Segment Start: THE DATA

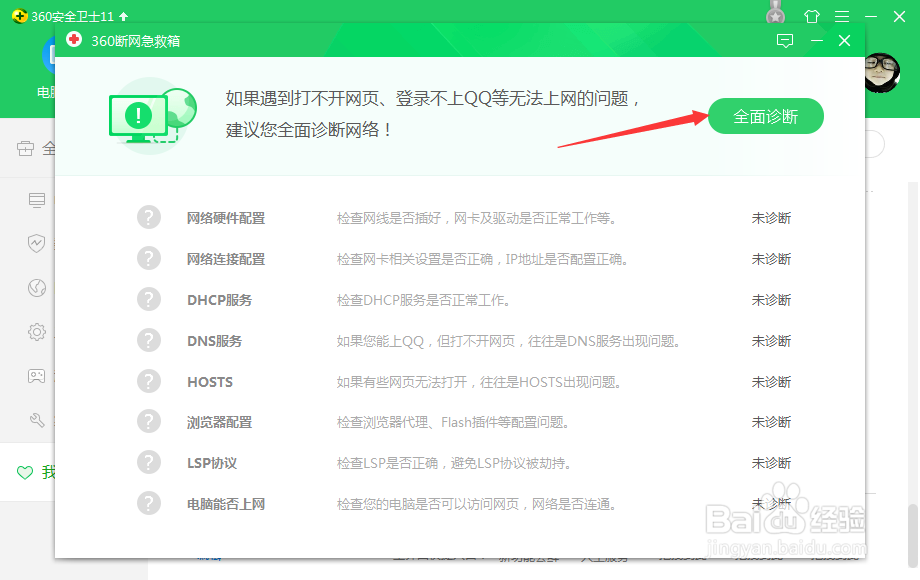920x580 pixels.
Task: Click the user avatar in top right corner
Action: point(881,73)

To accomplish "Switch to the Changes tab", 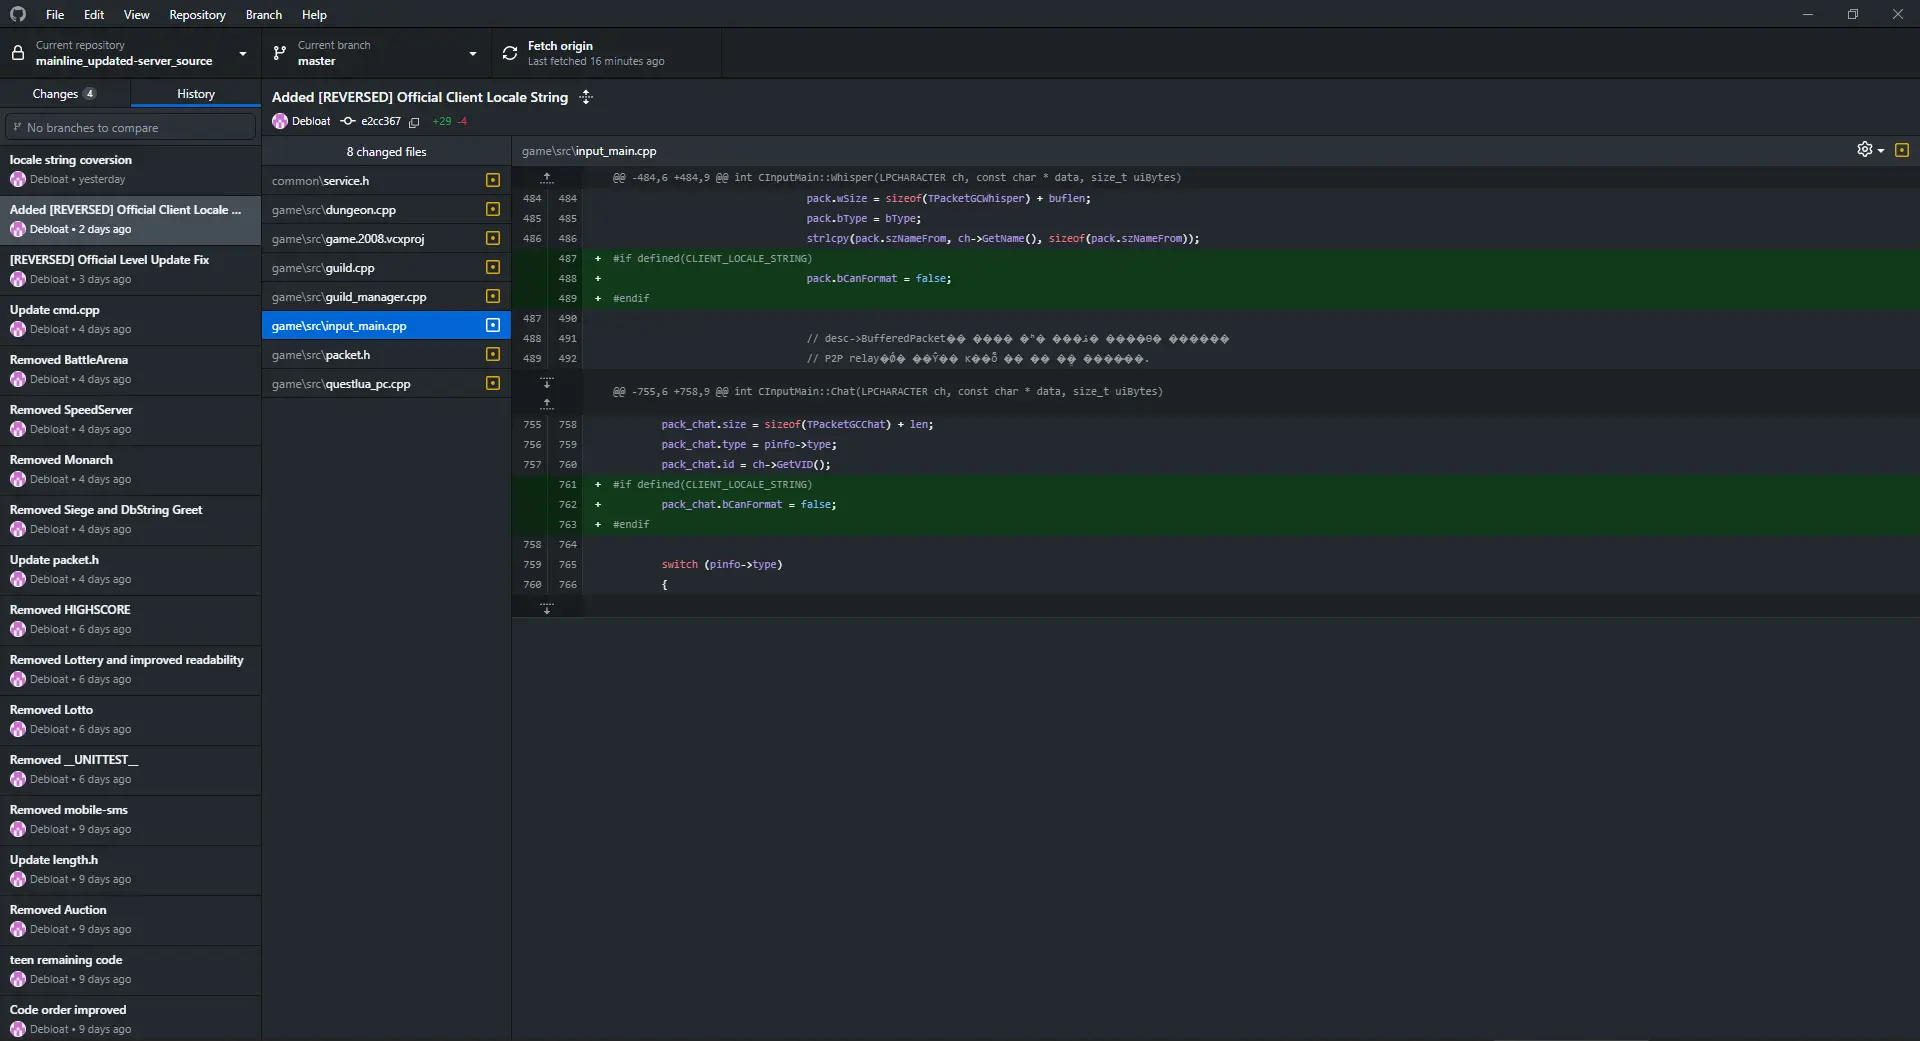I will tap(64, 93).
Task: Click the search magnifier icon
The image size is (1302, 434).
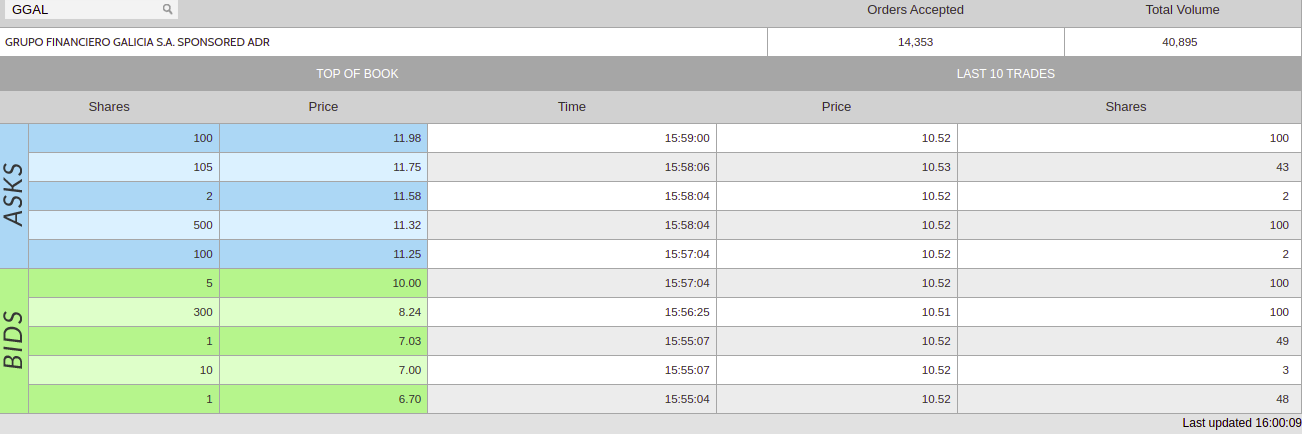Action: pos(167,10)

Segment End: THE DATA
Segment Start: THE DATA

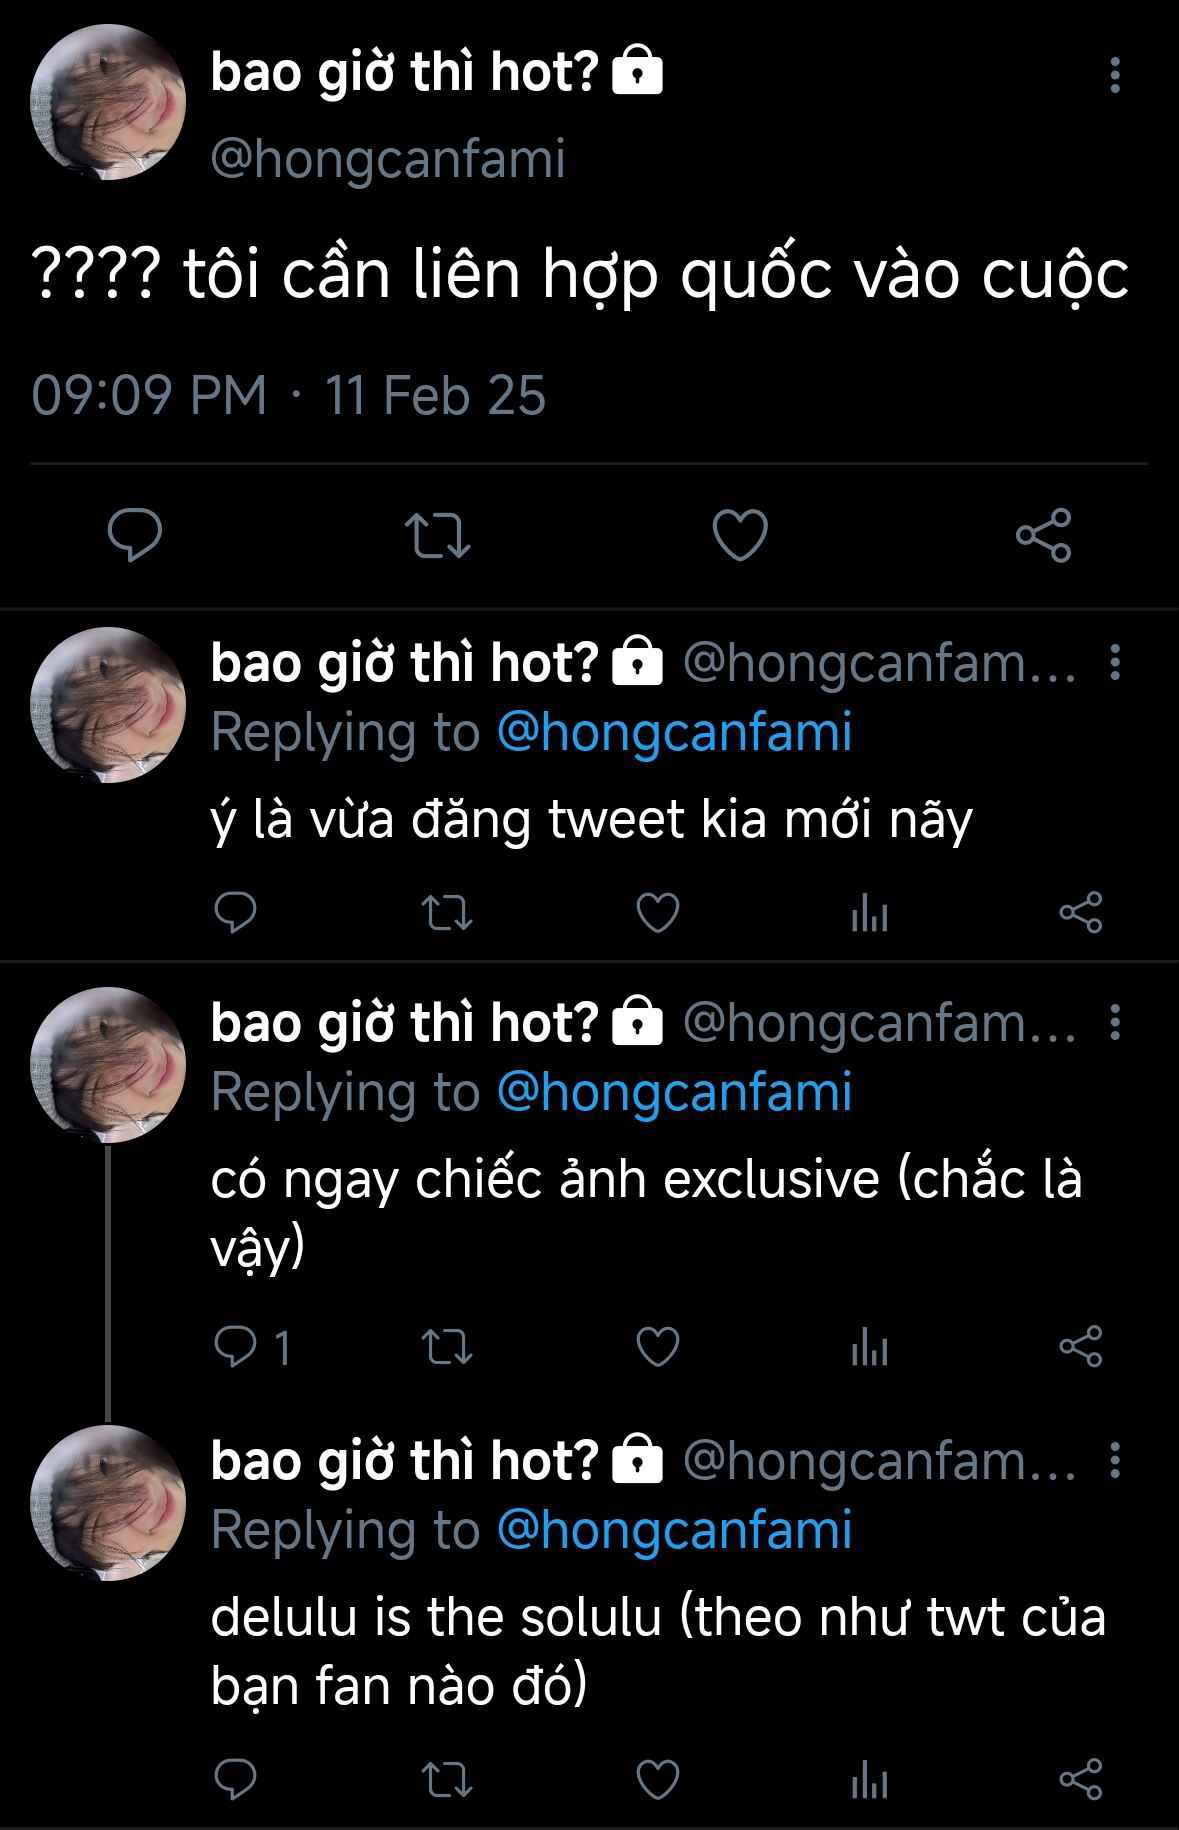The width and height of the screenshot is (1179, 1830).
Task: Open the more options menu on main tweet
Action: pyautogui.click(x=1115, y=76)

Segment End: THE DATA
Segment Start: THE DATA

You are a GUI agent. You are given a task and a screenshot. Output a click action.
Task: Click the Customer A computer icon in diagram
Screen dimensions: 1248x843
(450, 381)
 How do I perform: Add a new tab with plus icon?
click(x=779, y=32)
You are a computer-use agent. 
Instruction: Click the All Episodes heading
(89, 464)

Segment End: THE DATA

• [PROBLEM DETAILS]
Report every line in the data above in which the word "computer" appears.

• [ANSWER SPACE]
Task: Click the Customer A computer icon in diagram
You are a computer-use agent. 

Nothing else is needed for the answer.